> **How to complete this task**: Below is a block of records; repeat each one exactly.

** Opening Available records block **

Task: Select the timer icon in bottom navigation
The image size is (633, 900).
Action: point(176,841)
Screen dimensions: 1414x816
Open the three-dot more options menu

** Closing Available records block **

> **Reply to the exercise**:
Task: Select the timer icon in bottom navigation
The image size is (633, 900).
Action: point(176,841)
Screen dimensions: 1414x816
Open the three-dot more options menu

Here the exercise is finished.